**WHAT YOU SHOULD DO**
Report back every line in the data that includes the string "text".

== SUPPLIED DATA ==

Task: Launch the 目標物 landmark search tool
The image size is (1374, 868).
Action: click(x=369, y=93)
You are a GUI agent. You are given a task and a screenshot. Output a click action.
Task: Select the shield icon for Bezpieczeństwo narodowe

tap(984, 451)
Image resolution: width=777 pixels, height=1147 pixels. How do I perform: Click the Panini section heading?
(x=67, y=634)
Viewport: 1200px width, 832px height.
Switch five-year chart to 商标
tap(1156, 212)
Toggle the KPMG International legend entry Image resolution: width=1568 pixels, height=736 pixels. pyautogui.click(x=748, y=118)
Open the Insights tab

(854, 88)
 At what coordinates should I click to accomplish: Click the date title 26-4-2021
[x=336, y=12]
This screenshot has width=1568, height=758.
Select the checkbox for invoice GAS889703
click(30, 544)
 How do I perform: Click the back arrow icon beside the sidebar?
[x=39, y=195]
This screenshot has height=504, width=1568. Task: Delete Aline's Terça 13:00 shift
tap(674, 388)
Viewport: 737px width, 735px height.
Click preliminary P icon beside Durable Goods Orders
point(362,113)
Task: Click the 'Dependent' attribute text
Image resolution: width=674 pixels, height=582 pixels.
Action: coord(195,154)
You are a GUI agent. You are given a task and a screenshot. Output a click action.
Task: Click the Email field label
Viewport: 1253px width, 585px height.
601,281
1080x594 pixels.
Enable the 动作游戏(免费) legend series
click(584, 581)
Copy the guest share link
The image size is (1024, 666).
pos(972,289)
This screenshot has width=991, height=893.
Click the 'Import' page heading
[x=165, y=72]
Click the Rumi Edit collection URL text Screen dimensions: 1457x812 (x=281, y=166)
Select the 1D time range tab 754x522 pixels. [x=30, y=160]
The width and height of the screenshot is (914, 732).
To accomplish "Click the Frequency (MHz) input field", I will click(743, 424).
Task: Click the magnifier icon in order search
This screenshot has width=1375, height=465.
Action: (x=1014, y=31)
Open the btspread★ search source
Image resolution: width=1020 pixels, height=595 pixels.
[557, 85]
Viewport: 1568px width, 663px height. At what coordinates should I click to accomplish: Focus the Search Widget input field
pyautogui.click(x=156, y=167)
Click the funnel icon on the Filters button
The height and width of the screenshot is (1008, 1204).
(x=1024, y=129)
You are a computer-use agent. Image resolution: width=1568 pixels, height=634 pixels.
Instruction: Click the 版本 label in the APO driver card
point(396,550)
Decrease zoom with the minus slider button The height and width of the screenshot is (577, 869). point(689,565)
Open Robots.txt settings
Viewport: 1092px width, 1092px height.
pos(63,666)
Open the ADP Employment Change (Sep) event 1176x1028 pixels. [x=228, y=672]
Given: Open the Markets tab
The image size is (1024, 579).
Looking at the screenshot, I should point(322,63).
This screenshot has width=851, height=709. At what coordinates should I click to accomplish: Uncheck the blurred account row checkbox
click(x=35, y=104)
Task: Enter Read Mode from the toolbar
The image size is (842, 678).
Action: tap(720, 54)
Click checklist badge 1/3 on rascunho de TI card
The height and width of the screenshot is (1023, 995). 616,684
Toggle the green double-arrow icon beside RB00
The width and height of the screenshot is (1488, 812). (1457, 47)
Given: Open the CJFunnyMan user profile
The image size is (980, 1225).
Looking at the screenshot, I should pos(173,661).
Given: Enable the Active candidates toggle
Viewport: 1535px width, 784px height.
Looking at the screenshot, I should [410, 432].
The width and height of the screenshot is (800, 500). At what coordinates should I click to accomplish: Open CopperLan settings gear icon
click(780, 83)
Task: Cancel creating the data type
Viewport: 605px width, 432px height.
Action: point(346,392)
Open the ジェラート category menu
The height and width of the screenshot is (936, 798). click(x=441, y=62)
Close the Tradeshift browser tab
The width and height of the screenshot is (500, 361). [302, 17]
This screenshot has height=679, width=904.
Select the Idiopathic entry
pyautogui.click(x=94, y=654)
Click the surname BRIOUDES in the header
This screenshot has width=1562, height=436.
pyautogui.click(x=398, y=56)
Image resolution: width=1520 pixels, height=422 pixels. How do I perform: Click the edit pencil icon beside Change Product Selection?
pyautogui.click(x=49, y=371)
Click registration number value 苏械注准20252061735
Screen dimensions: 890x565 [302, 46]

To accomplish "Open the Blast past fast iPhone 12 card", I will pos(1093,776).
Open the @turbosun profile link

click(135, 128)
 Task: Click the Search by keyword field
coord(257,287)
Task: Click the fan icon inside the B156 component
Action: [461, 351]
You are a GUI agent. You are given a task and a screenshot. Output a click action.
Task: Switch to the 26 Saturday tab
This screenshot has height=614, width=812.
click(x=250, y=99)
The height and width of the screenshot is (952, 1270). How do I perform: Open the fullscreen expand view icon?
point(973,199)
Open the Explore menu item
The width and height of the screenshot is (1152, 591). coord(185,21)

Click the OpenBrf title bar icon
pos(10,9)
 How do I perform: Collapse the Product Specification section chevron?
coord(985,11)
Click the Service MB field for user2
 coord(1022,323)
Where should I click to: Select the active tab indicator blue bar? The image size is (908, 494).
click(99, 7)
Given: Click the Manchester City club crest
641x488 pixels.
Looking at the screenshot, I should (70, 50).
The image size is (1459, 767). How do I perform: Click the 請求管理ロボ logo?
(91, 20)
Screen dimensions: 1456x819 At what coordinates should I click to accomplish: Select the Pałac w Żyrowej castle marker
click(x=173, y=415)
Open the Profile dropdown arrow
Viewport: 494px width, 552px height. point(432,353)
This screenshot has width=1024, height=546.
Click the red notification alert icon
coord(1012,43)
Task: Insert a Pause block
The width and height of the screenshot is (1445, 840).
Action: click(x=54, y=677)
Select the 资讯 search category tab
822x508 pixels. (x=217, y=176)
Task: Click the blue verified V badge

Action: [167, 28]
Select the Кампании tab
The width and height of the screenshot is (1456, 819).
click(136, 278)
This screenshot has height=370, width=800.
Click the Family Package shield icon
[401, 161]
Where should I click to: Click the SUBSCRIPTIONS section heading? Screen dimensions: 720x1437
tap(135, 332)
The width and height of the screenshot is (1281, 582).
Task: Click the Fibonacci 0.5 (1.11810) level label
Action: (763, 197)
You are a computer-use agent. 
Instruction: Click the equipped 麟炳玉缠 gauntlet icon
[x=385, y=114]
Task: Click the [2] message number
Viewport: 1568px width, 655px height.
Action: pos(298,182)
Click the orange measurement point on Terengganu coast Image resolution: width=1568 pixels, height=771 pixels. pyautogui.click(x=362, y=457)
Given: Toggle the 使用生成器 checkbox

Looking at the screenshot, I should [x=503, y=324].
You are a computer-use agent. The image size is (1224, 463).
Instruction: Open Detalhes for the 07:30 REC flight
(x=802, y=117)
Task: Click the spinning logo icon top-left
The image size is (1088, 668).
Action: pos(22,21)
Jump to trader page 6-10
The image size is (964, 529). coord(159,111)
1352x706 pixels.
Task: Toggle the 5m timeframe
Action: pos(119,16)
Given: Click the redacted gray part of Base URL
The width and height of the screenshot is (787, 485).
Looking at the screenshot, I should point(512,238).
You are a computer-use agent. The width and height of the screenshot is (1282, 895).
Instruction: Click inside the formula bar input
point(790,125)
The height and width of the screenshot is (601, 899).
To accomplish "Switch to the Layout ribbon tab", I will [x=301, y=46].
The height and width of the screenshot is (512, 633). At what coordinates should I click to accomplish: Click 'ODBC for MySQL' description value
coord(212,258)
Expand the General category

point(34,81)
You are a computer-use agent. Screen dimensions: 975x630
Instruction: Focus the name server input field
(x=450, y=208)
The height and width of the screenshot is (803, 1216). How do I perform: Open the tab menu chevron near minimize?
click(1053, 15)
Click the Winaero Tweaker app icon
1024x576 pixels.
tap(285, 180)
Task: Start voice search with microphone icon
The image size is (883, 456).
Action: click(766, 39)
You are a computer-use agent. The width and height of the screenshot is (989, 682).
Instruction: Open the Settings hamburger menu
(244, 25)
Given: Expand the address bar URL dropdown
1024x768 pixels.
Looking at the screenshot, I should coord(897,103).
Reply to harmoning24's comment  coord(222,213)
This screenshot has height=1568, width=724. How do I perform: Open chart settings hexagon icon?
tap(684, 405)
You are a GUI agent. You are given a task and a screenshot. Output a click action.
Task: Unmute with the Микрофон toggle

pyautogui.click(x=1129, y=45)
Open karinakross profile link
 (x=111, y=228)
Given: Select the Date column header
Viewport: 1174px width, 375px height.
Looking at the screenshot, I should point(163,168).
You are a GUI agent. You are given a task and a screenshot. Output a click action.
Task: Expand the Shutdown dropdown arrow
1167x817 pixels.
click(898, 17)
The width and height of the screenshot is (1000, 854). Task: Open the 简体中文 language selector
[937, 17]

===

**RESPONSE TO THE TASK**
Task: Click the 'Dependent' attribute text
Click the Rumi Edit collection URL text Screen dimensions: 1457x812 (x=281, y=166)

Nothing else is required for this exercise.